The document also explains the intentional limitation around double-free
detection. During boot, free_reserved_area() releases pages that were
never allocated through the buddy allocator. Flagging these as errors
would generate many false positives, so double-free detection is
deferred until after boot completes.

Based-on-patch-by: Sanif Veeras <sveeras@xxxxxxxxxx>
Assisted-by: Claude:claude-opus-4-7 <noreply@xxxxxxxxxxxxx>
Signed-off-by: Sasha Levin <sashal@xxxxxxxxxx>
---
Documentation/mm/index.rst | 1 +
Documentation/mm/page_consistency.rst | 211 ++++++++++++++++++++++++++
2 files changed, 212 insertions(+)
create mode 100644 Documentation/mm/page_consistency.rst

diff --git a/Documentation/mm/index.rst b/Documentation/mm/index.rst
index 7aa2a8886908..bef6c9bbc976 100644
--- a/Documentation/mm/index.rst
+++ b/Documentation/mm/index.rst
@@ -57,6 +57,7 @@ documentation, or deleted if it has served its purpose.
page_frags
page_owner
page_table_check
+ page_consistency
remap_file_pages
split_page_table_lock
transhuge
diff --git a/Documentation/mm/page_consistency.rst b/Documentation/mm/page_consistency.rst
new file mode 100644
index 000000000000..dd1bde68f1a5
--- /dev/null
+++ b/Documentation/mm/page_consistency.rst
@@ -0,0 +1,211 @@
+.. SPDX-License-Identifier: GPL-2.0
+
+=======================
+Page Consistency Checker
+=======================
+
+The page consistency checker is a debugging feature that uses dual
+complementary bitmaps to detect corruption in page allocation tracking.

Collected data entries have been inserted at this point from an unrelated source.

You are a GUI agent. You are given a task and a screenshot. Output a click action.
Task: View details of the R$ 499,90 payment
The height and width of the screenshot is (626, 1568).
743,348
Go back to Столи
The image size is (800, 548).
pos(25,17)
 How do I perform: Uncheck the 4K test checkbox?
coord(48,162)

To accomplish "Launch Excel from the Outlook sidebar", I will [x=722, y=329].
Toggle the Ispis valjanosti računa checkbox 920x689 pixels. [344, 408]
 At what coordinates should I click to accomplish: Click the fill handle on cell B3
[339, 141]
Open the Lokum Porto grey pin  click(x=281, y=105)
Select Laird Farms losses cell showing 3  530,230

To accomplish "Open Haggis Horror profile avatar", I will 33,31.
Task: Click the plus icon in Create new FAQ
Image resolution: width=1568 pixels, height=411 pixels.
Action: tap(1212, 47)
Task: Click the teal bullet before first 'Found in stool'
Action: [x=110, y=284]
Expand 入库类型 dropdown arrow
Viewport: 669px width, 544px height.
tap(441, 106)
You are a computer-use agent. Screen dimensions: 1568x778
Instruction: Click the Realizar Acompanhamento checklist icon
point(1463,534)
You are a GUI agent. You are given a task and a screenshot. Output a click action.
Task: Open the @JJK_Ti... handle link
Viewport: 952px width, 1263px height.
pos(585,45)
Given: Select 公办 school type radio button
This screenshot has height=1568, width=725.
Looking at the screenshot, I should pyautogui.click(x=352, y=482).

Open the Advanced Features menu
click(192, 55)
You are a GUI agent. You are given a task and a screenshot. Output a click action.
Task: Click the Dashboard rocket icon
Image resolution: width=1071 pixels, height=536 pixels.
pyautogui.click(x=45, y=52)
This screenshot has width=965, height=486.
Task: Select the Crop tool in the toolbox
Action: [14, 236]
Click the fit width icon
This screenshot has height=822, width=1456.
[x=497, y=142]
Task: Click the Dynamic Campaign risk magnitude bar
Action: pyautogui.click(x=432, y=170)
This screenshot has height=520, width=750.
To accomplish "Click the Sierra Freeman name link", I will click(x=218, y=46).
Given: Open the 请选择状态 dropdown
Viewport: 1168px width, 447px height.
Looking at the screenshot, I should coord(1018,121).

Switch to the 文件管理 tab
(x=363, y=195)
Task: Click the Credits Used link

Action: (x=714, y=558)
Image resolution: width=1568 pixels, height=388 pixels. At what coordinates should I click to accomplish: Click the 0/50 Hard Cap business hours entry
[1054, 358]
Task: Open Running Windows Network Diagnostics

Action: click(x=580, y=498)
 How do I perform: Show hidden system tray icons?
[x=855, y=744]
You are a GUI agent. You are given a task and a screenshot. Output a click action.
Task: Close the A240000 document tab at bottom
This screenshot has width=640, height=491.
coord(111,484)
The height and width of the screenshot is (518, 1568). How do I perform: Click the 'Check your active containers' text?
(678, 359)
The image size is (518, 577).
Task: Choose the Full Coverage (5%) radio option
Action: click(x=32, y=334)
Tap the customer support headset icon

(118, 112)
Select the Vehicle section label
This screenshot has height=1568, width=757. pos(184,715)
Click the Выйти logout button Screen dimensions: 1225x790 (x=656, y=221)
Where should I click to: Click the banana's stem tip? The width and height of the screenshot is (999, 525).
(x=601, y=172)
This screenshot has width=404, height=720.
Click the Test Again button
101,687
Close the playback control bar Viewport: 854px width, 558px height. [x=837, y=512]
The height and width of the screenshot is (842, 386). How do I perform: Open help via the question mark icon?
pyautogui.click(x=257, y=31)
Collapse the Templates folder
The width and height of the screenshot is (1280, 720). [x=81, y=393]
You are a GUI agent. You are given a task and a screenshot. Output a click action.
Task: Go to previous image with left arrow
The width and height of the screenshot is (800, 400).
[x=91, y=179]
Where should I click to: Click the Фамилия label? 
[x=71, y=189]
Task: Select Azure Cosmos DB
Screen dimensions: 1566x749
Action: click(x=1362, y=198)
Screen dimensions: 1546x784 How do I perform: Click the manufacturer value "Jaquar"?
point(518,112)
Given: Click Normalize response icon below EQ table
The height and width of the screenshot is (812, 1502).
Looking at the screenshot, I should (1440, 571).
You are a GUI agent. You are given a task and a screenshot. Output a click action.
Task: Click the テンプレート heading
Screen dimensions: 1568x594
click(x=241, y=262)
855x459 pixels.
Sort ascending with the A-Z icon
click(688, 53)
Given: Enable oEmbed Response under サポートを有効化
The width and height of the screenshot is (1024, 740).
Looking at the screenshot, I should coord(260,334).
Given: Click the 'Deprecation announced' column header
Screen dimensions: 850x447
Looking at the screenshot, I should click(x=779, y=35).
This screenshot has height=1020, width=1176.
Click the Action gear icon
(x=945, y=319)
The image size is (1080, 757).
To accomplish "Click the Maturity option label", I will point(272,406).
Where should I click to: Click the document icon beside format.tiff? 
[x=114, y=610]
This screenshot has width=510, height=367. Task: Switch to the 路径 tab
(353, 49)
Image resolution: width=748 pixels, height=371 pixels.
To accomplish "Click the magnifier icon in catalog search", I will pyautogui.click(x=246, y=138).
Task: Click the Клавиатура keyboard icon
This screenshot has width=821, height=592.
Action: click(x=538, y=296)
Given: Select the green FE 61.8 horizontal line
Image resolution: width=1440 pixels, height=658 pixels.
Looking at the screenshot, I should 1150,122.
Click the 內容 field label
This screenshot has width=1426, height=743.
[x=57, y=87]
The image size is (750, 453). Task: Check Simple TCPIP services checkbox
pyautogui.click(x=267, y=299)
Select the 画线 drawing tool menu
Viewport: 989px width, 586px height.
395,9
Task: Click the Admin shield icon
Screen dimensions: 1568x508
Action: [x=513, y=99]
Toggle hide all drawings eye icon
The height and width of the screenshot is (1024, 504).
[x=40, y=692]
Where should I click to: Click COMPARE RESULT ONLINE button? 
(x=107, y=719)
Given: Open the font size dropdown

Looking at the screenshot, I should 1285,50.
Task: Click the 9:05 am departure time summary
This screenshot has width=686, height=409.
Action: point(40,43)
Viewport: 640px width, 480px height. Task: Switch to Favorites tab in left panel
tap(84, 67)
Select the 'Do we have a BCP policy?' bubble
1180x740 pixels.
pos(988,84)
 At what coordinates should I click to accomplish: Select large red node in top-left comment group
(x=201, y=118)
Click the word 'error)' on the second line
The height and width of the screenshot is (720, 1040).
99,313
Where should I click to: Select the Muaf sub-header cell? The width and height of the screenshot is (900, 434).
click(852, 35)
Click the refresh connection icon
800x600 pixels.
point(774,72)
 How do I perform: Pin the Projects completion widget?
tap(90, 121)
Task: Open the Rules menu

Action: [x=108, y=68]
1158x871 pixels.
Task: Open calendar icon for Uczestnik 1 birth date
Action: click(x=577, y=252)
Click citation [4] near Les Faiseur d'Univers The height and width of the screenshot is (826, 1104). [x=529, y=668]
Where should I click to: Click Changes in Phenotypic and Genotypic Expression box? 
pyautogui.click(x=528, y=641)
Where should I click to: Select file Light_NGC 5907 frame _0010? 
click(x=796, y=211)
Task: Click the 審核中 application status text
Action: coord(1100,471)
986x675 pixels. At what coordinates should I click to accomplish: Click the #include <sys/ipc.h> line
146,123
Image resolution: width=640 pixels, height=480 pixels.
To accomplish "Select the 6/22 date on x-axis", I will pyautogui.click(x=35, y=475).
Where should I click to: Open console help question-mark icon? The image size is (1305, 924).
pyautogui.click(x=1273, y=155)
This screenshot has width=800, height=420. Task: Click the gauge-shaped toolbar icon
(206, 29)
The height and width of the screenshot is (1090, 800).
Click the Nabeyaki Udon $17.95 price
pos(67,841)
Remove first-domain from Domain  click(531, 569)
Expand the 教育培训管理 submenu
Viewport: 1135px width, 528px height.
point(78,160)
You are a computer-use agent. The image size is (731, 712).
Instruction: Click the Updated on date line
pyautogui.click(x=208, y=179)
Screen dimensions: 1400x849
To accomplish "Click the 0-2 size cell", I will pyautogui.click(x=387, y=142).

+It maintains the invariant that for every bit position, the primary
+bitmap value equals the bitwise complement of the secondary bitmap value.
+
+Overview
+========
+
+Memory corruption can silently flip bits in kernel data structures,
+leading to difficult-to-diagnose failures. The page consistency checker
+addresses this by maintaining redundant tracking of page allocation
+state. Any single-bit corruption in either bitmap will cause a detectable
+inconsistency, allowing the corruption to be caught rather than causing
+silent data corruption or mysterious crashes later.
+
+The bitmaps are flat, covering the entire PFN range from
+``memblock_start_of_DRAM()`` to ``memblock_end_of_DRAM()`` including any
+holes in physical memory. This is a deliberate design choice: simple
+``pfn - min_pfn`` indexing is trivially auditable, which matters for a
+safety mechanism. Sparse or section-aware indexing would add auxiliary
+data structures that could themselves be subject to corruption. See
+`Limitations`_ for a detailed analysis of memory overhead including
+holes.
+
+The approach is based on NVIDIA safety research and is
+particularly useful for safety-critical systems requiring Freedom From
+Interference (FFI) guarantees per ISO 26262 (ASIL-D) and IEC 61508
+(SIL-3).
+
+Algorithm
+=========
+
+The checker maintains two bitmaps tracking page allocation state:
+
+Primary bitmap
+ Bit set to 1 when page is allocated, 0 when free.
+
+Secondary bitmap
+ Bit set to 0 when page is allocated, 1 when free.
+
+The invariant that must always hold is::
+
+ primary[bit] == ~secondary[bit]
+
+When a page is allocated, the checker sets the bit in the primary bitmap
+and clears it in the secondary bitmap. When freed, it clears in primary
+and sets in secondary. If the operation finds the bit already in the
+expected final state, a double-allocation or double-free has occurred.
+
+Full validation can be performed by checking that every word in the
+primary bitmap equals the bitwise complement of the corresponding word
+in the secondary bitmap.
+
+Concurrency Handling
+====================
+
+The dual-bitmap update operations (set/clear) modify both bitmaps with
+separate atomic operations. This creates a brief window where a concurrent
+validation could observe a transient inconsistency.
+
+The implementation handles this by retrying validation when an inconsistency
+is detected. Real memory corruption is persistent and will fail all retries.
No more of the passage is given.